### TESTO FORNITO
╭──

Grande è l'eleganza del disegno delle figure e la loro realizzazione richiese un notevole virtuosismo tecnico, con l'uso della tecnica cloisonné. La grandiosa opera di oreficeria venne prodotta appositamente per la basilica nel X secolo ed arricchita fino al XIV.
Storia
[modifica | modifica wikitesto]La prima pala marciana di cui si ha notizia fu commissionata a Costantinopoli nel 976 dal doge Pietro Orseolo I (976-978). La seconda pala fu commissionata a Costantinopoli dal doge Ordelaffo Falier (1102-1118) nel 1105. Venne ancora modificata nel 1209, dopo la conquista di Costantinopoli da parte della quarta crociata (1204), su incarico di Pietro Ziani: a questa fase appartengono i sette grandi smalti del registro superiore provenienti forse dal monastero del Pantocrator a Costantinopoli.
L'ultimo intervento fu ordinato dal doge Andrea Dandolo nel 1342, incaricando l'orafo veneziano Giovanni Paolo Boninsegna[2]: venne rifatta la cornice e riordinati gli smalti in un insieme di gusto gotico. Ci informa su queste tre fasi di realizzazione la notizia che si conserva in epigrafe nella stessa Pala e nella Chronica di Dandolo stesso. La firma dell'orefice venne riscoperta nel restauro del 1847[1].
Descrizione
[modifica | modifica wikitesto]All'ultimo intervento risale la creazione della struttura gotica in argento dorato, arricchita da perle, smalti, pietre preziose.
Vi si notano due registri principali, uno maggiore in basso (il paliotto) e uno più sottile superiore (la predella), a loro volta spartiti in uno o più ordini.
Le due parti della pala vennero definitivamente unite fra il 1836-1847 con l'ultimo restauro di Lorenzo e Piero Favro.
All'interno dello spazio vennero incastonati gli straordinari smalti bizantini, risalenti a più epoche, dal X al XII secolo.
Secondo l'inventario del 1796, la pala ha 1300 perle, 400 granati, 300 zaffiri, 300 smeraldi, 90 ametiste e poi 75 balasci[3], 15 rubini, 4 topazi, 2 cammei, in tutto 1927 gemme[1].
L'insieme della parte inferiore appare come la città di cui parla l'Apocalisse di san Giovanni al capitolo 21: "…le mura sono costruite con diaspro e la città è di oro puro simile a terso cristallo, le fondamenta delle mura della città sono adorne di ogni specie di pietre preziose"[4].

╰──

### ESERCIZI
**a)** Secondo il testo sulla pala marciana, quale doge ordinò l'ultimo intervento sull'opera e in quale anno?
**b)** Trascrivi di nuovo il brano del testo sulla pala marciana che comincia con "L'ultimo intervento fu" e si chiude dopo "e Piero Favro.", sostituendo "cornice" con "struttura".
**c)** Prosegui il testo sulla pala marciana, riprendendo subito dopo la sua ultima frase.

### RECORD DEI DATI
╭──

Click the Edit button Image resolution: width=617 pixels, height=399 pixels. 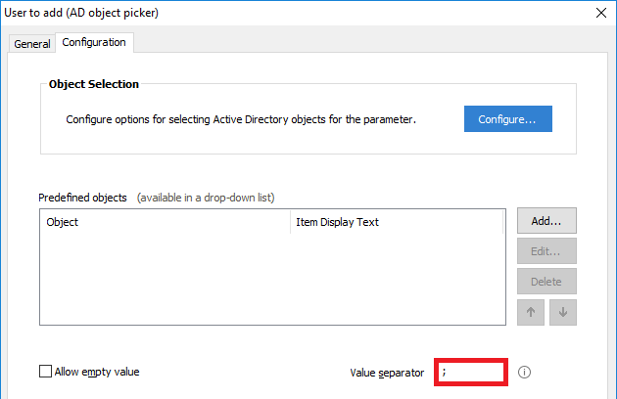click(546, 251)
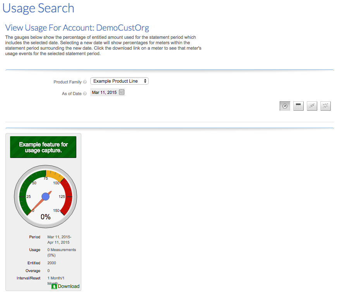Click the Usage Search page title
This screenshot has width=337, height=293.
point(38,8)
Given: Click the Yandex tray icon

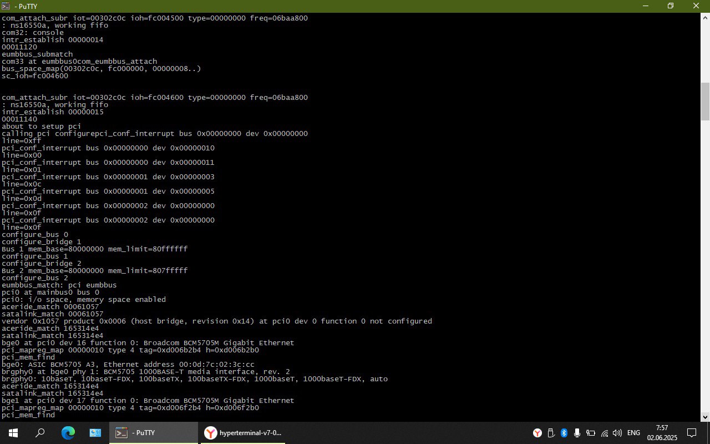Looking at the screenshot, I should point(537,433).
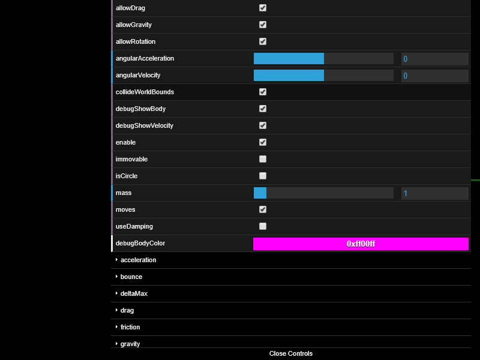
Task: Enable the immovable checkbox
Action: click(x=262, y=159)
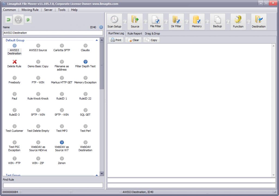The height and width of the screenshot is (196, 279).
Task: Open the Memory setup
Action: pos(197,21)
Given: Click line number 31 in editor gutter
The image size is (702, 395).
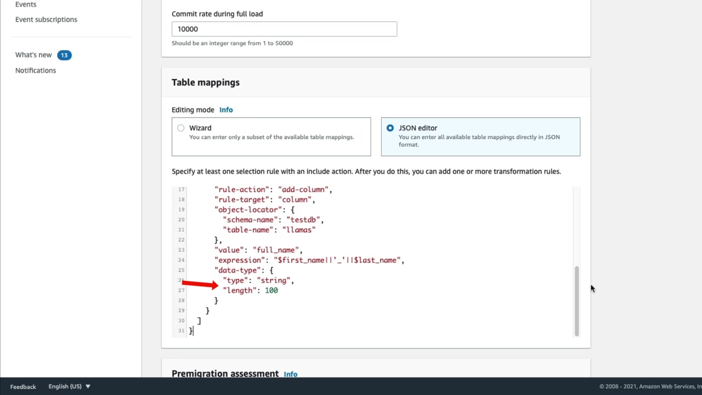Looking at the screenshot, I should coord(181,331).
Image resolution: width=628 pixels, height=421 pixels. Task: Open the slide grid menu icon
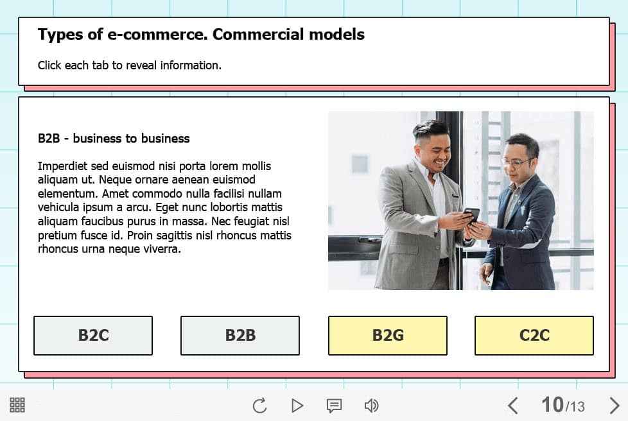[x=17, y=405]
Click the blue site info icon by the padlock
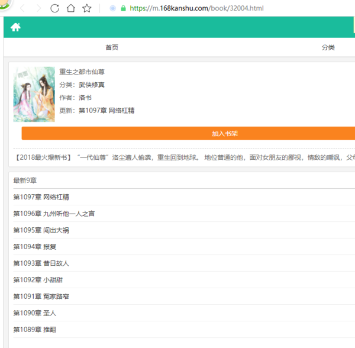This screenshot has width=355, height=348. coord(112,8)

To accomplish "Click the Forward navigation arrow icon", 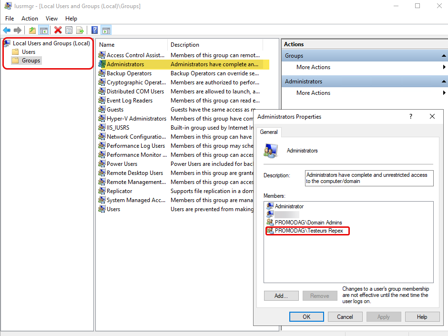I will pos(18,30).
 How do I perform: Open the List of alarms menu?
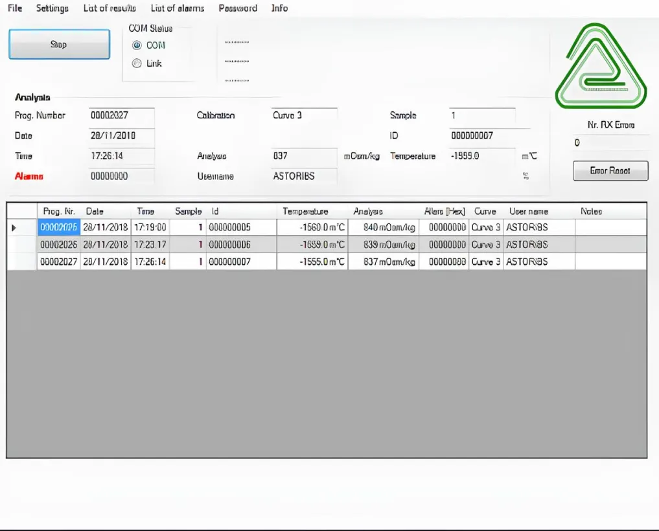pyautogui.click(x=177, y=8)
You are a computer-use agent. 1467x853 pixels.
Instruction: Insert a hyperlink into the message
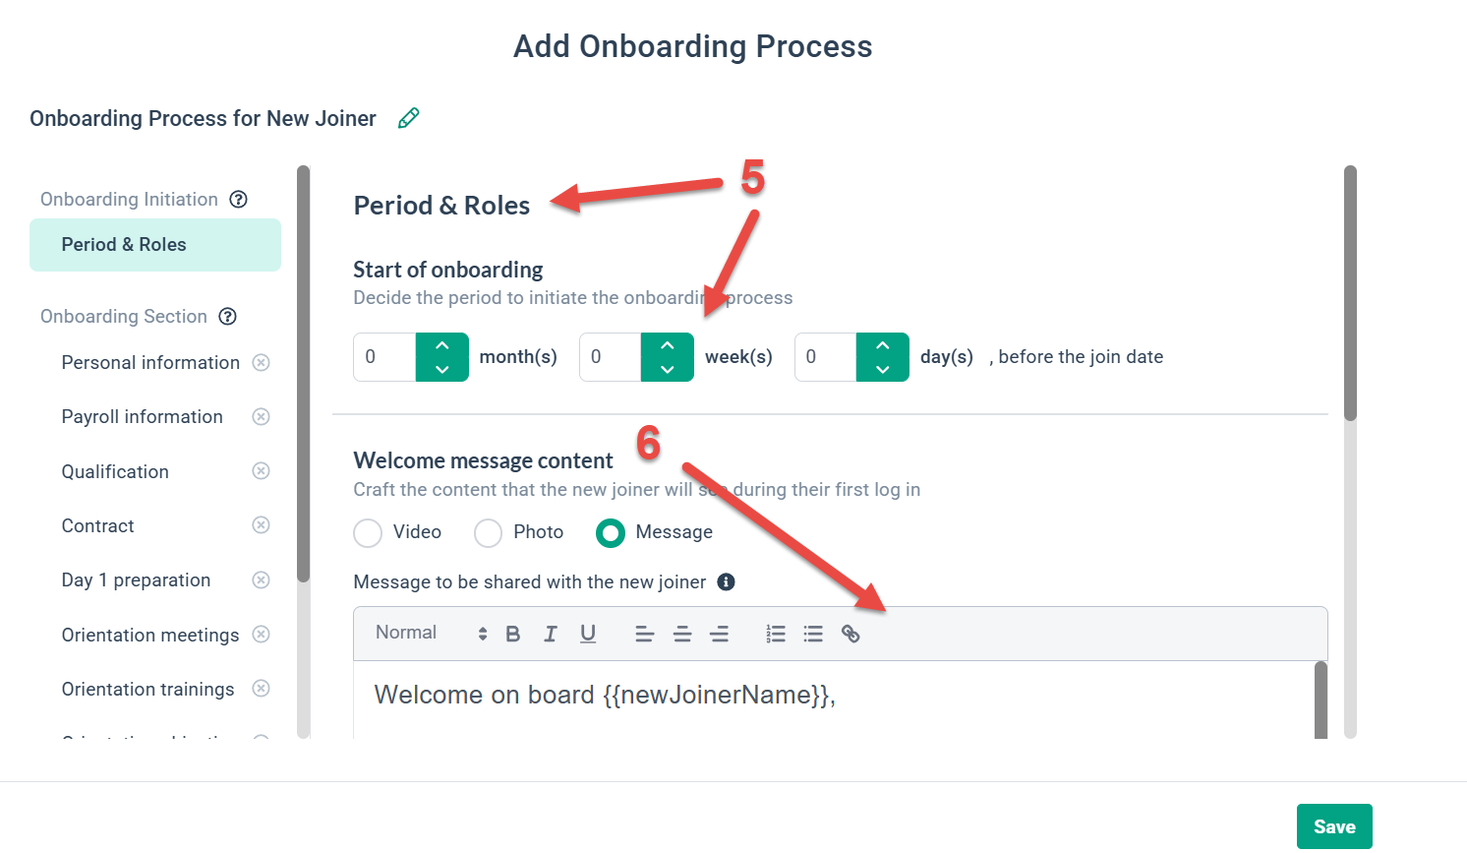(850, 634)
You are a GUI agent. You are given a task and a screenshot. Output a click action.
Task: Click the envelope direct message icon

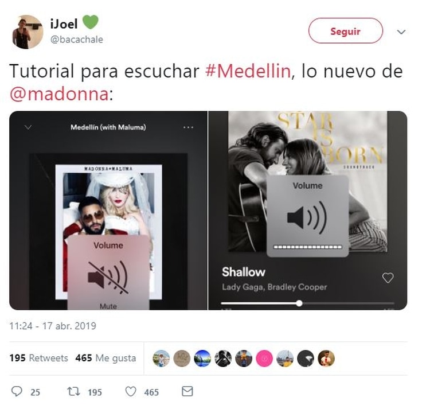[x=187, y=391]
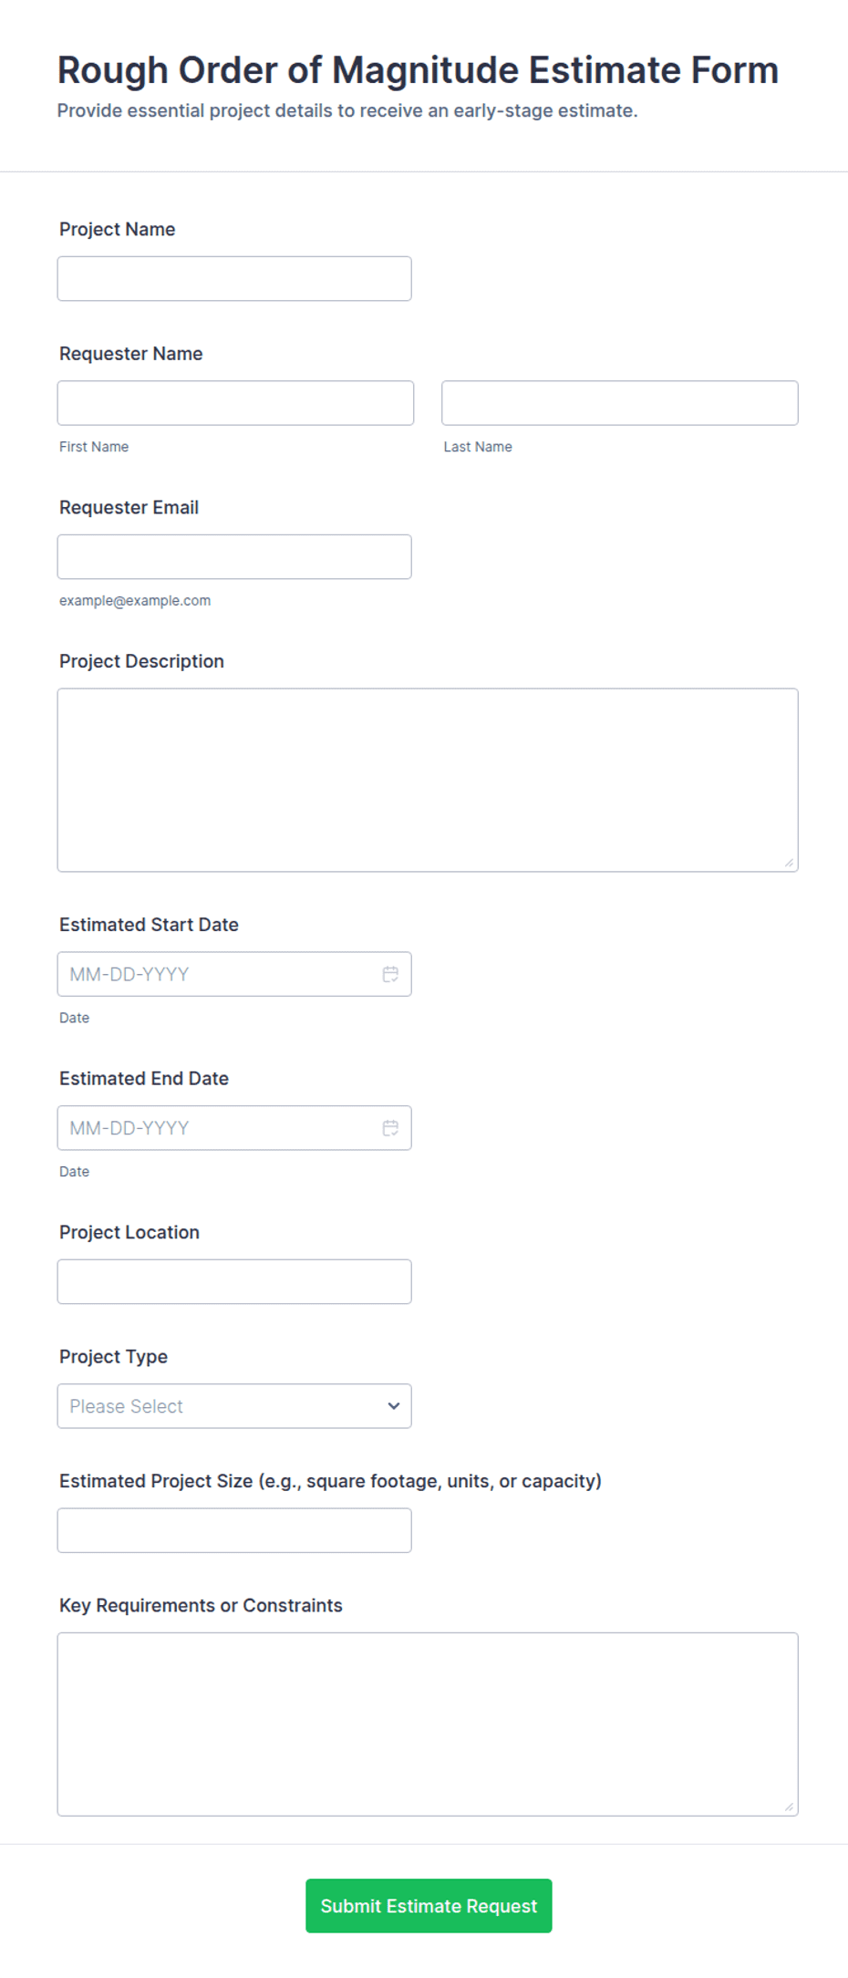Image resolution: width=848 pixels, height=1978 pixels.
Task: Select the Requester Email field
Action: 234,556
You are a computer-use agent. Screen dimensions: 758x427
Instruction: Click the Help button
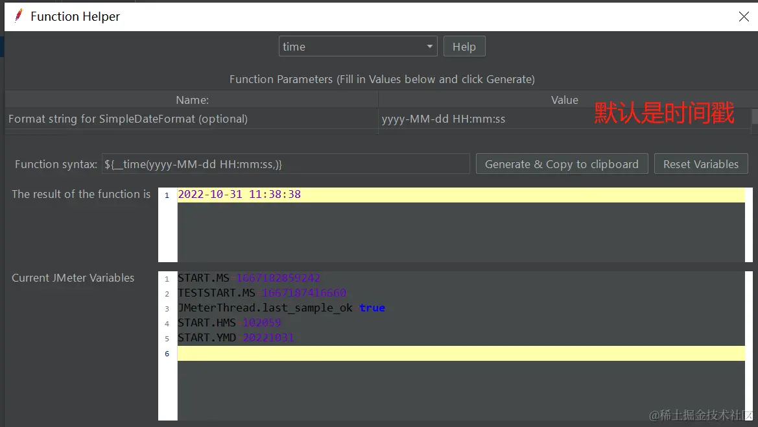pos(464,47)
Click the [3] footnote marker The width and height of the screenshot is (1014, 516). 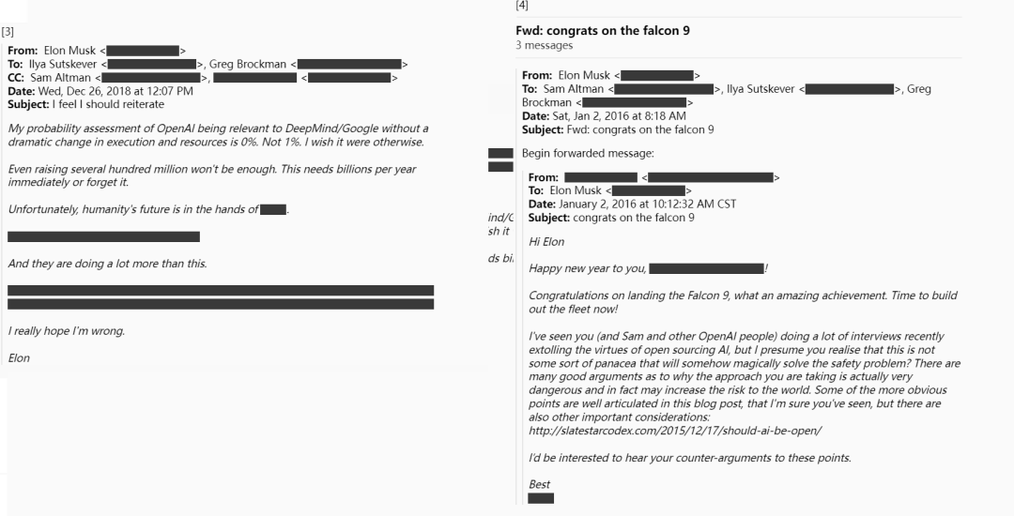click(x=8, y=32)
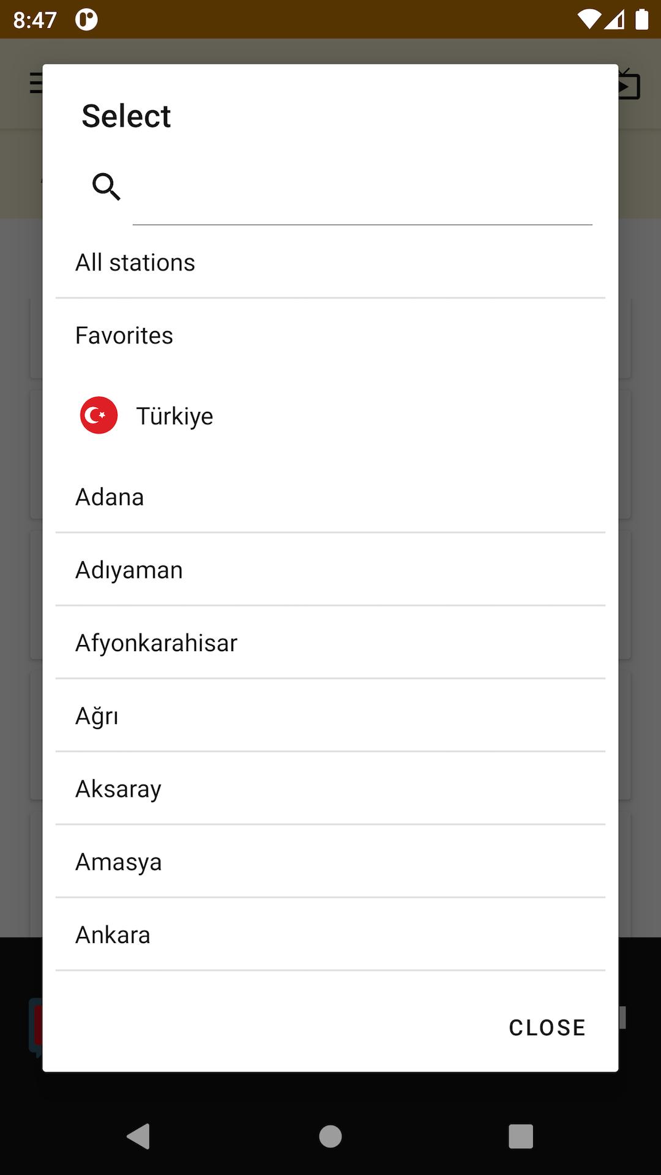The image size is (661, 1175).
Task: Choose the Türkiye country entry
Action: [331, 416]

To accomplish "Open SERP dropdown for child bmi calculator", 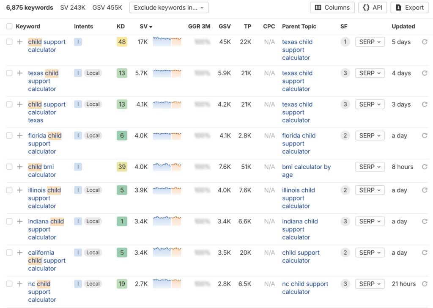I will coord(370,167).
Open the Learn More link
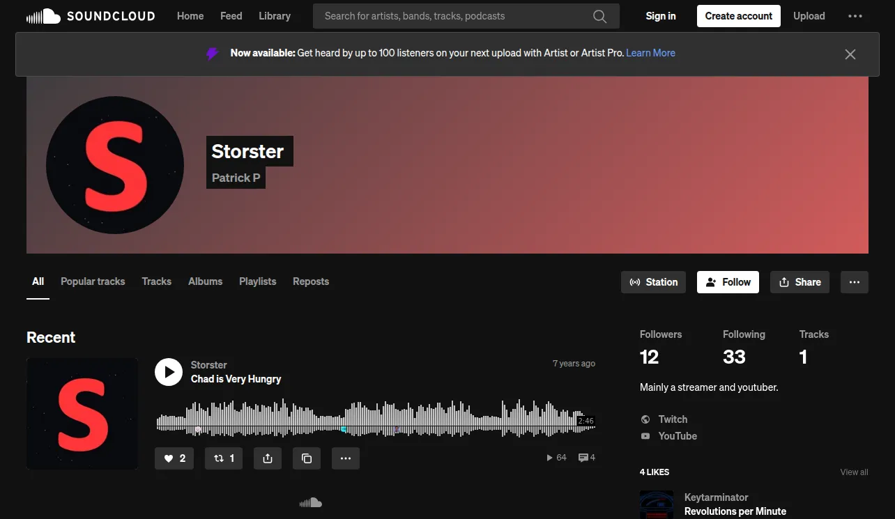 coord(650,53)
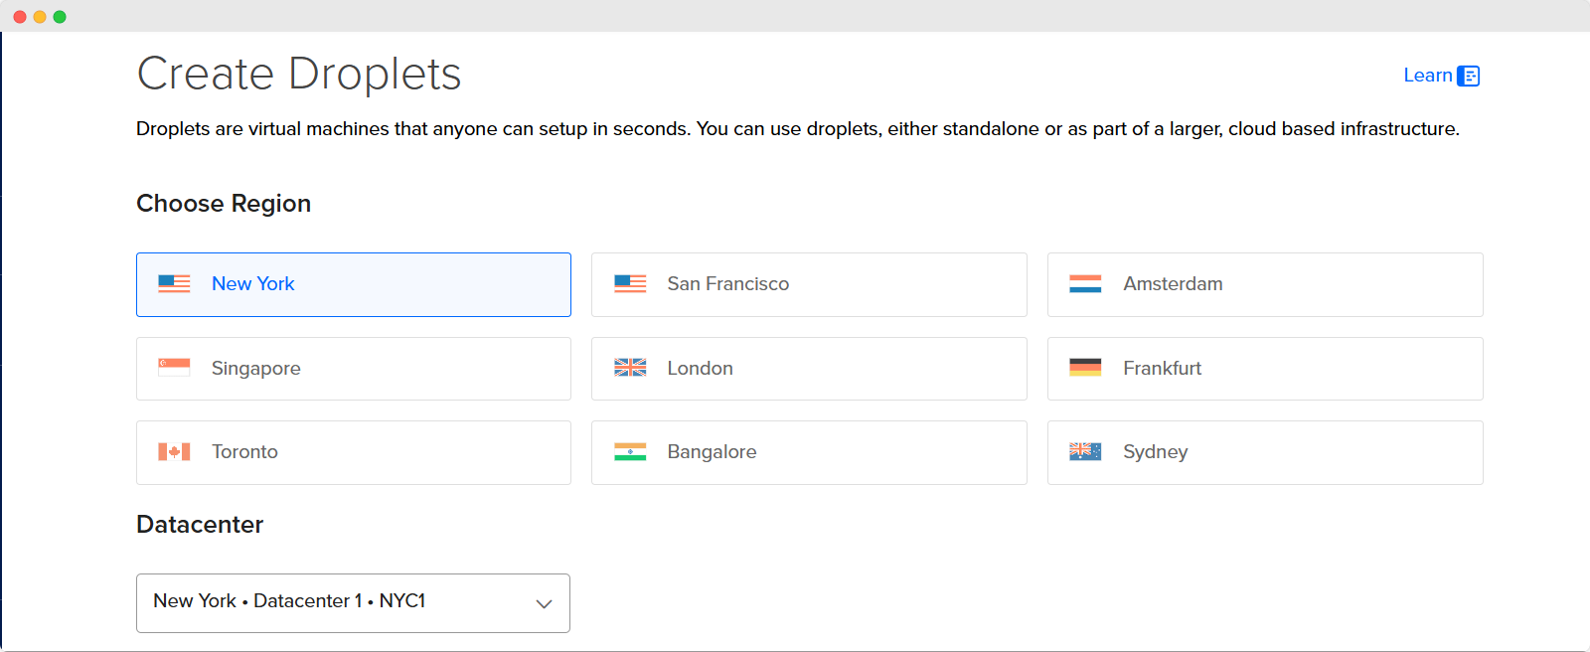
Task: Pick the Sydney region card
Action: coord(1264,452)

╰──

### RISPOSTE IN ORDINE
**a)** L'ultimo intervento fu ordinato dal doge Andrea Dandolo nel 1342.

**b)**
L'ultimo intervento fu ordinato dal doge Andrea Dandolo nel 1342, incaricando l'orafo veneziano Giovanni Paolo Boninsegna[2]: venne rifatta la struttura e riordinati gli smalti in un insieme di gusto gotico. Ci informa su queste tre fasi di realizzazione la notizia che si conserva in epigrafe nella stessa Pala e nella Chronica di Dandolo stesso. La firma dell'orefice venne riscoperta nel restauro del 1847[1].
Descrizione
[modifica | modifica wikitesto]All'ultimo intervento risale la creazione della struttura gotica in argento dorato, arricchita da perle, smalti, pietre preziose.
Vi si notano due registri principali, uno maggiore in basso (il paliotto) e uno più sottile superiore (la predella), a loro volta spartiti in uno o più ordini.
Le due parti della pala vennero definitivamente unite fra il 1836-1847 con l'ultimo restauro di Lorenzo e Piero Favro.

**c)**
Il Doge Falier e l'imperatrice Irene
[modifica | modifica wikitesto]Le due figure poste ai lati della Vergine si identificano, grazie alle iscrizioni che le accompagnano, con il Doge Ordelaffo Falier ("Ordelaffo Faletrus Dei gracia Venecie dux") e l'imperatrice bizantina Irene Ducaena (in greco: "Irene Augusta"). Nello smalto del doge Falier, la testa evidentemente troppo piccola in proporzione al corpo e tracce che rivelano un intervento di sostituzione della testa stessa hanno indotto gli studiosi a ritenere che in origine la figura rappresentata non fosse il doge, ma un imperatore bizantino, identificato con Alessio I Comneno o con suo figlio Giovanni II. Entrambi ebbero mogli di nome Irene: se lo smalto appartiene, come pare, all'originaria pala commissionata nel 1105, l'identificazione con Irene moglie di Alessio è la più probabile.
Secondo una diffusa e autorevole interpretazione, la pala del 1105 doveva comprendere alcuni smalti oggi perduti, disposti in questo modo: al centro la Vergine orante, alla sua destra il doge Ordelaffo nelle vesti di protosebasto (smalto perduto) e Alessio I Comneno (smalto perduto), alla sua sinistra Irene e il figlio Giovanni nell'abbigliamento di coimperatore (questo sarebbe dunque lo smalto poi trasformato nel doge Falier).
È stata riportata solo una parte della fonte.